Trauma Surgeon Uses War Zone Skills to Better Treat Patients at Home
By ELY BROWN and LAUREN EFFRON
For trauma surgeon Dr. Peter Rhee, performing a couple of hernia repairs only to turn around hours later and treat a patient's life-threatening stab wounds is just another day in the office.
And he has seen much worse.
Rhee, the chief of trauma and emergency surgery at University of Arizona Medical Center (UAMC) in Tucson, spent most of his 25-plus year medical career in the U.S. Navy, honing his surgical skills on the battlefield while serving in Iraq and Afghanistan. There, he saw multiple casualty situations where the injuries were grim.

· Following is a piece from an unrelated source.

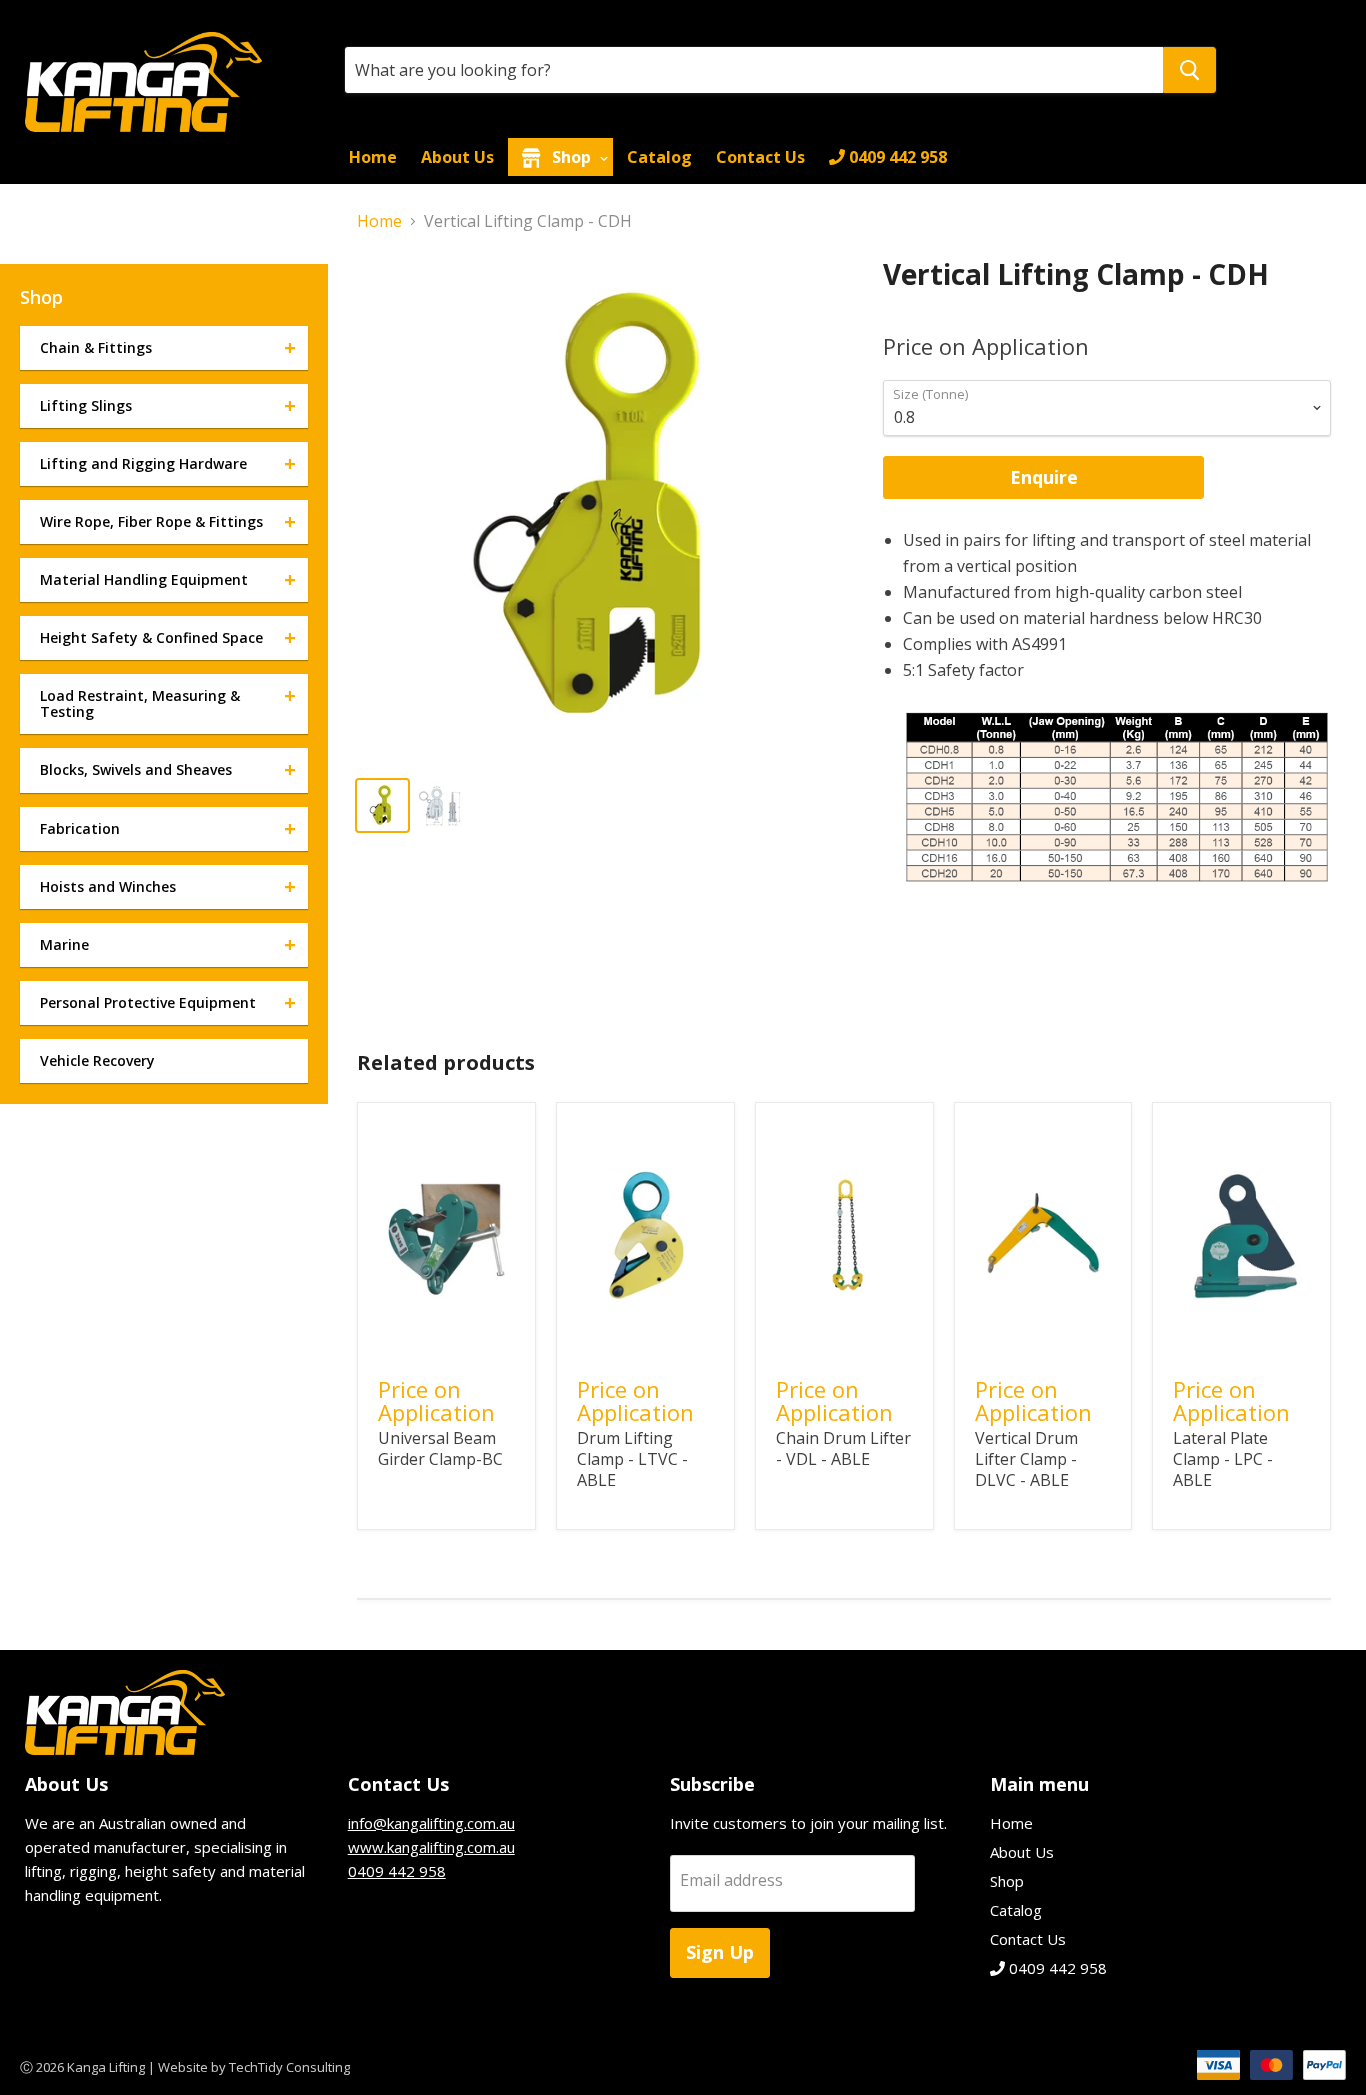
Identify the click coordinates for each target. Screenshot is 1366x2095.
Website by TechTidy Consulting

"In the military, the injuries are quite different than the civilian aspect and people die from these bombs blowing up, arms and legs off," Rhee said. "We were in Ramadi in Iraq … it was one of my first really bigger mass casualties. When the first six casualties came in were marines, six marines, 12 legs, and every one of those guys had a tourniquet on at the thigh."
When Rhee completed his training, he was one of seven trauma surgeons in the Navy. At the time of the 9/11 attacks, many military doctors had never seen a gunshot wound. Rhee, who was working at a trauma unit in Los Angeles, ran a special program to bring military doctors up to speed, exposing them to the types of injuries they would encounter in Afghanistan and later, Iraq.
"The people that we bring in from the reserves are people that haven't been doing trauma," Rhee told ABC News in 2003, as the country went to war in Iraq. "It's like taking a guy who's been flying a crop duster and expecting them to fly a jet airplane."
War has taught trauma surgeons to how to approach treating wounds that once might have been considered fatal. Former Congresswoman Gabby Giffords is living proof. As the head of the trauma center that cared for Giffords, Rhee oversaw her care after a lone gunman shot her in the head, as well as the care of others who were seriously wounded that day.
"The survival rate from being shot in the brain was only 10 percent but now at least in our institution we're up to about 46 percent," Rhee said. "That's because our surgeons and our neurosurgeons have worked together to be very aggressive on who we operate on … The war that we had in Iraq showed us that when we operate more often on these people shot in the brain the survival rate is higher."
Rhee wrote about Giffords' case and others in a new memoir, "Trauma Red: The Making of a Surgeon in War and in America's Cities," red being the code word in his trauma center to signify that a patient's life is in immediate danger.
"Nightline" spent time with Rhee during a 24-hour shift at UAMC, as he deals with multiple patients with life-threatening injuries and shows how practicing medicine in a war zone has made him a better doctor on this battlefield at home.